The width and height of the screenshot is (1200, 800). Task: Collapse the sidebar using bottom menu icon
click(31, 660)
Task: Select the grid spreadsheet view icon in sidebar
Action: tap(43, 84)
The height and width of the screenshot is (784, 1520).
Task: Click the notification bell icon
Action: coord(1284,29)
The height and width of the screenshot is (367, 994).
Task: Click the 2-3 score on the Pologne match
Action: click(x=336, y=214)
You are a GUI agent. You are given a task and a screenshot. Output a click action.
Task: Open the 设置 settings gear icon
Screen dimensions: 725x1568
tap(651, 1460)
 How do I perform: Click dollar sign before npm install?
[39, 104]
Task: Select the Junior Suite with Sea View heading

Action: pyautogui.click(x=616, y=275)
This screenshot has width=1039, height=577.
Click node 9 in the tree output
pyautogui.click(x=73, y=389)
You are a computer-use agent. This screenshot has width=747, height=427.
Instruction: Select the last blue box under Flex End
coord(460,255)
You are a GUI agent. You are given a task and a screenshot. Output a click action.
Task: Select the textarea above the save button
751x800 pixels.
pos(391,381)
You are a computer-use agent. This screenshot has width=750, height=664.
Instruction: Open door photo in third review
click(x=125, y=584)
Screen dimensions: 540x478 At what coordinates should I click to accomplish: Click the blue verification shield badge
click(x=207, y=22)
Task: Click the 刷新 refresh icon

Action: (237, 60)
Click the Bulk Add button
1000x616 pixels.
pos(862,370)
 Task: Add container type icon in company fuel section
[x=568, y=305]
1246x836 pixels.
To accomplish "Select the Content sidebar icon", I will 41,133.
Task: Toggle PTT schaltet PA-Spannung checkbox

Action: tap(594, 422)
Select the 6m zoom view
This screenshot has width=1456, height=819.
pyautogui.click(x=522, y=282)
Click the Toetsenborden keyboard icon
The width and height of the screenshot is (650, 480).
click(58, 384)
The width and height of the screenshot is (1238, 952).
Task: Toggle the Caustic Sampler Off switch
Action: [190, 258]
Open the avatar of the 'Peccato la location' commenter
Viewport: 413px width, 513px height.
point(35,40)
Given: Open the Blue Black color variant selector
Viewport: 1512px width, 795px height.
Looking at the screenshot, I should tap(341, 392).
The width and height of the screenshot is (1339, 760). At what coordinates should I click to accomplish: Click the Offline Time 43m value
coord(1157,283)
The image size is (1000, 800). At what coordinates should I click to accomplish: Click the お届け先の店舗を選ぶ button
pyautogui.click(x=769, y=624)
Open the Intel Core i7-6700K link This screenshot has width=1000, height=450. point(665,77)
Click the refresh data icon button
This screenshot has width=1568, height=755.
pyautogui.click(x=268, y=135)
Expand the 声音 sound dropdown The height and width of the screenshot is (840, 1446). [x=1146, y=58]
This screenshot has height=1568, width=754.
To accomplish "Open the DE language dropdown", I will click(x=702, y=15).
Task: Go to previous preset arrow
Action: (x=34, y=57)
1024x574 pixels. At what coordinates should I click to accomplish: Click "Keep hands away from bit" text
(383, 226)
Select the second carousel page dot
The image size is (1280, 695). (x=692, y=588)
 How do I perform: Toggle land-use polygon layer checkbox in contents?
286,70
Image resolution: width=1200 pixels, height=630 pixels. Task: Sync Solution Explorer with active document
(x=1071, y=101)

◇ ◇ ◇

Whenever the string "agent" shows up in a line above, copy that line.

You are a GUI agent. You are given a task and a screenshot. Output a click action.
You are a computer-use agent. This screenshot has width=747, height=427.
You are a GUI agent. You are given a task and a screenshot. Output a click action.
You are a computer-use agent. This screenshot has width=750, height=664.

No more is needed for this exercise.